- _SOAL LATIHAN_: Tulislah lanjutan berita tentang anak-anak penjual cobek dari Padalarang, dimulai tepat setelah kalimat terakhir yang tercantum.

Baca berita tanpa iklan. Gabung Kompas.com+

Kisah Anak-anak Penjual Cobek dari Padalarang

Kompas.com - 24/01/2017, 13:31 WIB
Reni Susanti

Penulis

BANDUNG, KOMPAS.com - Tangan Cepi Nurjaman bergetar. Di tengah kebingungan dan ketakutan ia terpaksa naik ke mobil patroli polisi.

"Disuruh naik sama polisinya, ya naik saja," ujar Cepi mengenang kejadian 2016 silam kepada Kompas.com, Selasa (24/1/2017).

Saat itu, ia dan beberapa orang temannya tengah berjualan cobek di daerah Tangerang. Karena kemalaman, ia meminta tolong kepada pemilik cobek untuk menjemputnya. Di tengah perjalanan, mobil patroli mencegatnya dan membawa Cepi, teman, dan pemilik barang ke kantor polisi.

Setibanya di kantor polisi, ia diberondong banyak pertanyaan. "Banyak sekali pertanyaannya. Seperti kenapa berjualan, sejak kapan berjualan, lalu siapa Tajudin," tuturnya.

Tajudin adalah paman Cepi yang juga berprofesi sebagai penjual cobek. Selain sebagai paman, Cepi mengenal Tajudin sebagai pemilik barang. Tajudin dituduh polisi mempekerjakan Cepi dan Dendi dan menyalahi UU Tindak Pidana Perdagangan Orang dengan ancaman 15 tahun penjara.

- _DATA MENTAH_:
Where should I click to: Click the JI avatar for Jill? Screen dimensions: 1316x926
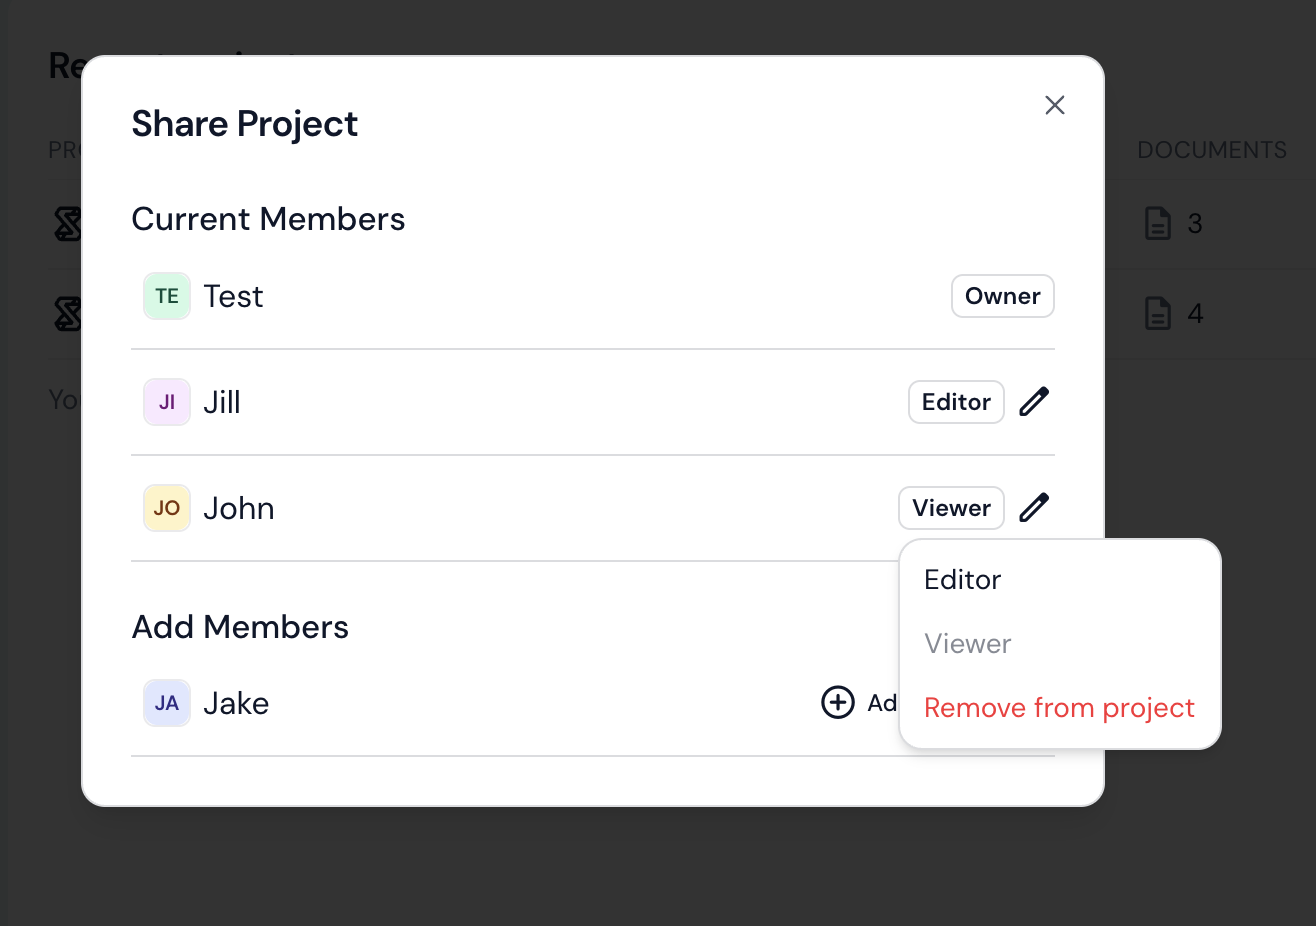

- _JAWABAN DI BAWAH_:
Setelah 9 bulan di penjara dan berproses hukum, Tajudin yang berpenghasilan Rp 500.000 per bulan dari jualan cobek dinyatakan tidak bersalah di pengadilan.

Pengadilan Negeri Tangerang Selatan menyatakan, anak-anak sudah biasa bekerja membantu orang tuanya. Sehingga Tajudin tidak terbukti mempekerjakan anak-anak tersebut.

Cepi dan sekolah

Cepi adalah anak pertama dari pasangan Dadang Supriatna dan Sumiati. Mereka tinggal di sebuah rumah panggung berukuran kecil di Kp pojok, Desa Jayamekar, Kecamatan Padalarang, Kabupaten Bandung Barat.

"Rumah bilik weh, ada dua kamar, ada TV saja satu. Enggak ada apa-apa lagi," ungkapnya.

Cepi bercerita, sejak kecil ia terbiasa melihat anak-anak bekerja. Karena di kampungnya, hampir setiap anak membuat cobek dan menjualnya. "Ayah saya, paman saya juga jualan cobek," ungkapnya.

Dengan kehidupan yang pas-pasan, Cepi ingin bekerja sejak lulus Madrasah Ibtidaiyah (MI) Al Ihsan. Namun karena orangtuanya menyuruh sekolah, ia pun melanjutkan sekolah di MTs Darul Ulum. Namun sekolahnya tak bertahan lama. Ia hanya sekolah hingga ujian semester satu, tanpa menerima rapor. Tekadnya untuk bekerja lebih kuat.

"Hoream sakola lieur. Hoyong damel. Lumayan tiasa mantuan mamah jeung bapak. (Malas sekolah, puyeng. Ingin kerja. Lumayan bisa bantu ibu dan ayah)," tuturnya.

Cepi memulai kerja dengan berjualan cobek. Ia mengambil cobek dari pamannya dan memanggul 10 cobek yang beratnya sekitar 18 Kg dari pukul 14-21 WIB. Tidak semua cobek habis terjual. Kadang, cobek yang dijajakannya hanya laku dua buah.

"Keuntungannya rata-rata Rp 80.000 per hari. Tapi saya tidak jualan tiap hari," tuturnya.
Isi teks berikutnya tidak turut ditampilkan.